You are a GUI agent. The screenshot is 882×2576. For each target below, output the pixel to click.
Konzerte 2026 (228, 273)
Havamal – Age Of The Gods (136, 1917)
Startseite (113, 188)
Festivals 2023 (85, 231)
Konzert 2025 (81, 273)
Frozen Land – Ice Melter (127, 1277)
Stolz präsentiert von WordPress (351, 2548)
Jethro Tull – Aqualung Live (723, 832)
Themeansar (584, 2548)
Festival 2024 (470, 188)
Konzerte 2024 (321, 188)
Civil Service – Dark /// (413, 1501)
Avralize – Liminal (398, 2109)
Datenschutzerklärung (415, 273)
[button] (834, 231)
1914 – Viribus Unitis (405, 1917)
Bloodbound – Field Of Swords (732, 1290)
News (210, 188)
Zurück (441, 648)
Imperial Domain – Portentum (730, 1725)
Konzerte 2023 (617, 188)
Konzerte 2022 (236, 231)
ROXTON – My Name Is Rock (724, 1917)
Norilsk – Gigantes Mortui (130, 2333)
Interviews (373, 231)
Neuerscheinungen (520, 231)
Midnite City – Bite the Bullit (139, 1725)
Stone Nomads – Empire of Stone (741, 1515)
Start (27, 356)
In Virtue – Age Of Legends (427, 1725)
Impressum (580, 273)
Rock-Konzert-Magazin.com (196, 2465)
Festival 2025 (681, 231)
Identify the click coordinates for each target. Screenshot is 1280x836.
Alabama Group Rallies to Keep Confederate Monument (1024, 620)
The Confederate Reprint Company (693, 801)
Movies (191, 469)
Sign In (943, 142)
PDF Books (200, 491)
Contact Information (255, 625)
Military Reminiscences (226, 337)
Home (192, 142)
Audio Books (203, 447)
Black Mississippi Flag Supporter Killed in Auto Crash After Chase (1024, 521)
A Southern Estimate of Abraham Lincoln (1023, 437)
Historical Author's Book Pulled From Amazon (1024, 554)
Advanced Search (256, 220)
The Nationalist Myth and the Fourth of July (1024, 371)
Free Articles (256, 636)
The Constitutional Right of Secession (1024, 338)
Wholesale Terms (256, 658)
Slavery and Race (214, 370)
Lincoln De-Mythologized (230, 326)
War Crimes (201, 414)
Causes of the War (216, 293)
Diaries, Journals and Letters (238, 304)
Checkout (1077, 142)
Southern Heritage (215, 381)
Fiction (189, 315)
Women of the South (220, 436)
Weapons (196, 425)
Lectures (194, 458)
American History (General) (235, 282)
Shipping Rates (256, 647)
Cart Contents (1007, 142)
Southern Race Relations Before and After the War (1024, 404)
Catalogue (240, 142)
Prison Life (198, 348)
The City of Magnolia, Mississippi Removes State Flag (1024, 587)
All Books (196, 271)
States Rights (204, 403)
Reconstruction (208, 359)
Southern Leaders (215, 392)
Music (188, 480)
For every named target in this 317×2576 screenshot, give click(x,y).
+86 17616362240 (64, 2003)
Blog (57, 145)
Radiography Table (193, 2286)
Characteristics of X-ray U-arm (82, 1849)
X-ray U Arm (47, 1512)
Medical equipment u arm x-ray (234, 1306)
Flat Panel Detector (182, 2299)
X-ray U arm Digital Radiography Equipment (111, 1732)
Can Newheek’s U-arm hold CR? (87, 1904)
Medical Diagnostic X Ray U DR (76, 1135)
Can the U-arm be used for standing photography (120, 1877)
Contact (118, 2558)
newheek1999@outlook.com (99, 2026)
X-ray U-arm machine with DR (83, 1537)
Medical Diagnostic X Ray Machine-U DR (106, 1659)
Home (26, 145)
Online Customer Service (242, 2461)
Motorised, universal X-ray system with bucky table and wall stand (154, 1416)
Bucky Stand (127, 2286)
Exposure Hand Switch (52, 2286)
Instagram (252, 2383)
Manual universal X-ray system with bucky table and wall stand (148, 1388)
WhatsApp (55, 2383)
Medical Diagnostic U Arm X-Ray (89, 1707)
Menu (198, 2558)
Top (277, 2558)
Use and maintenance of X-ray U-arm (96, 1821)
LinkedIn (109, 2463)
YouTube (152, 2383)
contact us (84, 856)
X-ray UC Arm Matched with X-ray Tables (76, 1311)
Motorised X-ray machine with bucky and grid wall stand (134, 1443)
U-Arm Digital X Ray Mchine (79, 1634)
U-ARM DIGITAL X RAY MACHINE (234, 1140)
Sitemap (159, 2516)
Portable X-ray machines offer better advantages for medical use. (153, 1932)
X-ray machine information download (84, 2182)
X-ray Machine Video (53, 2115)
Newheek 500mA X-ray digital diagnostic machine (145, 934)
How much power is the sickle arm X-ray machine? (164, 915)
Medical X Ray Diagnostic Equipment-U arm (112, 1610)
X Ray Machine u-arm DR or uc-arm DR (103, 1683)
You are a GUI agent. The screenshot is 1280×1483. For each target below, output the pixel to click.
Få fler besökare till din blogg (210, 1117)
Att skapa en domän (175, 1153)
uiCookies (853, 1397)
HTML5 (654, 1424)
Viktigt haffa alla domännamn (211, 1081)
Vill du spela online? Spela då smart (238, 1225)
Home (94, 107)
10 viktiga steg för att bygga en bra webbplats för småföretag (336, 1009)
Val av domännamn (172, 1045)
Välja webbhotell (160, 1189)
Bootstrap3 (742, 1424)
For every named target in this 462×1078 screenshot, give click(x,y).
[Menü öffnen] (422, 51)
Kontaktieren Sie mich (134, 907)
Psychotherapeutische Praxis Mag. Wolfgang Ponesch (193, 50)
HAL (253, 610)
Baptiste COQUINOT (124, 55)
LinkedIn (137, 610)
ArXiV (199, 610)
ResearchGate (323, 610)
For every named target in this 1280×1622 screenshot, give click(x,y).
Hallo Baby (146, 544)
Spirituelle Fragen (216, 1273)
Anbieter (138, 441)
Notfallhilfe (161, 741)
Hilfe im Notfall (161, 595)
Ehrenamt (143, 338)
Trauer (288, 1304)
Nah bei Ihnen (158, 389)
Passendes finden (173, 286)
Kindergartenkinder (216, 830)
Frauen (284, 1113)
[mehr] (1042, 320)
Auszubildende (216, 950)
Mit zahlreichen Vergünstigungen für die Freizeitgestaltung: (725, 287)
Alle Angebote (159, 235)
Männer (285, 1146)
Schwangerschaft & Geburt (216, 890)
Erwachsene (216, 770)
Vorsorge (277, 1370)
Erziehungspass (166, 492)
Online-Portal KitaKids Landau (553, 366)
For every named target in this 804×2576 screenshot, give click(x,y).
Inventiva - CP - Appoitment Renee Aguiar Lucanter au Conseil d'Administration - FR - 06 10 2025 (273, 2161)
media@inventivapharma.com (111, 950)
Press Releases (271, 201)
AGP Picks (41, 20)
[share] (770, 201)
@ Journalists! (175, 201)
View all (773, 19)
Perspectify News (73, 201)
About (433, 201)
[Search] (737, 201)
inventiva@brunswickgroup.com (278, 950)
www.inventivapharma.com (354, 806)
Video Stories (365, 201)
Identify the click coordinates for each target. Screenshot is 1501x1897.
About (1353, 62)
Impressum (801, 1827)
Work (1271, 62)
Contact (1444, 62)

* **WHAT IS REQUIRED**: Reproduce every one of the records above verbatim, with nothing left out or changed.

* **THE REPLY**:
You are a GUI agent. The screenshot is 882×2576. For each target below, output the pixel to click.
Konzerte 2026 (228, 273)
Havamal – Age Of The Gods (136, 1917)
Startseite (113, 188)
Festivals 2023 (85, 231)
Konzert 2025 (81, 273)
Frozen Land – Ice Melter (127, 1277)
Stolz präsentiert von WordPress (351, 2548)
Jethro Tull – Aqualung Live (723, 832)
Themeansar (584, 2548)
Festival 2024 (470, 188)
Konzerte 2024 (321, 188)
Civil Service – Dark /// (413, 1501)
Avralize – Liminal (398, 2109)
Datenschutzerklärung (415, 273)
[button] (834, 231)
1914 – Viribus Unitis (405, 1917)
Bloodbound – Field Of Swords (732, 1290)
News (210, 188)
Zurück (441, 648)
Imperial Domain – Portentum (730, 1725)
Konzerte 2023 (617, 188)
Konzerte 2022 (236, 231)
ROXTON – My Name Is Rock (724, 1917)
Norilsk – Gigantes Mortui (130, 2333)
Interviews (373, 231)
Neuerscheinungen (520, 231)
Midnite City – Bite the Bullit (139, 1725)
Stone Nomads – Empire of Stone (741, 1515)
Start (27, 356)
In Virtue – Age Of Legends (427, 1725)
Impressum (580, 273)
Rock-Konzert-Magazin.com (196, 2465)
Festival 2025 (681, 231)
Identify the click coordinates for each target. Screenshot is 1280x836.
Alabama Group Rallies to Keep Confederate Monument (1024, 620)
The Confederate Reprint Company (693, 801)
Movies (191, 469)
Sign In (943, 142)
PDF Books (200, 491)
Contact Information (255, 625)
Military Reminiscences (226, 337)
Home (192, 142)
Audio Books (203, 447)
Black Mississippi Flag Supporter Killed in Auto Crash After Chase (1024, 521)
A Southern Estimate of Abraham Lincoln (1023, 437)
Historical Author's Book Pulled From Amazon (1024, 554)
Advanced Search (256, 220)
The Nationalist Myth and the Fourth of July (1024, 371)
Free Articles (256, 636)
The Constitutional Right of Secession (1024, 338)
Wholesale Terms (256, 658)
Slavery and Race (214, 370)
Lincoln De-Mythologized (230, 326)
War Crimes (201, 414)
Causes of the War (216, 293)
Diaries, Journals and Letters (238, 304)
Checkout (1077, 142)
Southern Heritage (215, 381)
Fiction (189, 315)
Women of the South (220, 436)
Weapons (196, 425)
Lectures (194, 458)
American History (General) (235, 282)
Shipping Rates (256, 647)
Cart Contents (1007, 142)
Southern Race Relations Before and After the War (1024, 404)
Catalogue (240, 142)
Prison Life (198, 348)
The City of Magnolia, Mississippi Removes State Flag (1024, 587)
All Books (196, 271)
States Rights (204, 403)
Reconstruction (208, 359)
Southern Leaders (215, 392)
Music (188, 480)
For every named target in this 317×2576 screenshot, give click(x,y).
+86 17616362240 (64, 2003)
Blog (57, 145)
Radiography Table (193, 2286)
Characteristics of X-ray U-arm (82, 1849)
X-ray U Arm (47, 1512)
Medical equipment u arm x-ray (234, 1306)
Flat Panel Detector (182, 2299)
X-ray U arm Digital Radiography Equipment (111, 1732)
Can Newheek’s U-arm hold CR? (87, 1904)
Medical Diagnostic X Ray U DR (76, 1135)
Can the U-arm be used for standing photography (120, 1877)
Contact (118, 2558)
newheek1999@outlook.com (99, 2026)
X-ray U-arm machine with DR (83, 1537)
Medical Diagnostic X Ray Machine-U DR (106, 1659)
Home (26, 145)
Online Customer Service (242, 2461)
Motorised, universal X-ray system with bucky table and wall stand (154, 1416)
Bucky Stand (127, 2286)
Exposure Hand Switch (52, 2286)
Instagram (252, 2383)
Manual universal X-ray system with bucky table and wall stand (148, 1388)
WhatsApp (55, 2383)
Medical Diagnostic U Arm X-Ray (89, 1707)
Menu (198, 2558)
Top (277, 2558)
Use and maintenance of X-ray U-arm (96, 1821)
LinkedIn (109, 2463)
YouTube (152, 2383)
contact us (84, 856)
X-ray UC Arm Matched with X-ray Tables (76, 1311)
Motorised X-ray machine with bucky and grid wall stand (134, 1443)
U-Arm Digital X Ray Mchine (79, 1634)
U-ARM DIGITAL X RAY MACHINE (234, 1140)
Sitemap (159, 2516)
Portable X-ray machines offer better advantages for medical use. (153, 1932)
X-ray machine information download (84, 2182)
X-ray Machine Video (53, 2115)
Newheek 500mA X-ray digital diagnostic machine (145, 934)
How much power is the sickle arm X-ray machine? (164, 915)
Medical X Ray Diagnostic Equipment-U arm (112, 1610)
X Ray Machine u-arm DR or uc-arm DR (103, 1683)
You are a GUI agent. The screenshot is 1280×1483. For each target below, output the pixel to click.
Få fler besökare till din blogg (210, 1117)
Att skapa en domän (175, 1153)
uiCookies (853, 1397)
HTML5 (654, 1424)
Viktigt haffa alla domännamn (211, 1081)
Vill du spela online? Spela då smart (238, 1225)
Home (94, 107)
10 viktiga steg för att bygga en bra webbplats för småföretag (336, 1009)
Val av domännamn (172, 1045)
Välja webbhotell (160, 1189)
Bootstrap3 (742, 1424)
For every named target in this 462×1078 screenshot, give click(x,y).
[Menü öffnen] (422, 51)
Kontaktieren Sie mich (134, 907)
Psychotherapeutische Praxis Mag. Wolfgang Ponesch (193, 50)
HAL (253, 610)
Baptiste COQUINOT (124, 55)
LinkedIn (137, 610)
ArXiV (199, 610)
ResearchGate (323, 610)
For every named target in this 1280×1622 screenshot, give click(x,y).
Hallo Baby (146, 544)
Spirituelle Fragen (216, 1273)
Anbieter (138, 441)
Notfallhilfe (161, 741)
Hilfe im Notfall (161, 595)
Ehrenamt (143, 338)
Trauer (288, 1304)
Nah bei Ihnen (158, 389)
Passendes finden (173, 286)
Kindergartenkinder (216, 830)
Frauen (284, 1113)
[mehr] (1042, 320)
Auszubildende (216, 950)
Mit zahlreichen Vergünstigungen für die Freizeitgestaltung: (725, 287)
Alle Angebote (159, 235)
Männer (285, 1146)
Schwangerschaft & Geburt (216, 890)
Erwachsene (216, 770)
Vorsorge (277, 1370)
Erziehungspass (166, 492)
Online-Portal KitaKids Landau (553, 366)
For every named target in this 804×2576 screenshot, give click(x,y).
Inventiva - CP - Appoitment Renee Aguiar Lucanter au Conseil d'Administration - FR - 06 10 2025 (273, 2161)
media@inventivapharma.com (111, 950)
Press Releases (271, 201)
AGP Picks (41, 20)
[share] (770, 201)
@ Journalists! (175, 201)
View all (773, 19)
Perspectify News (73, 201)
About (433, 201)
[Search] (737, 201)
inventiva@brunswickgroup.com (278, 950)
www.inventivapharma.com (354, 806)
Video Stories (365, 201)
Identify the click coordinates for each target. Screenshot is 1501x1897.
About (1353, 62)
Impressum (801, 1827)
Work (1271, 62)
Contact (1444, 62)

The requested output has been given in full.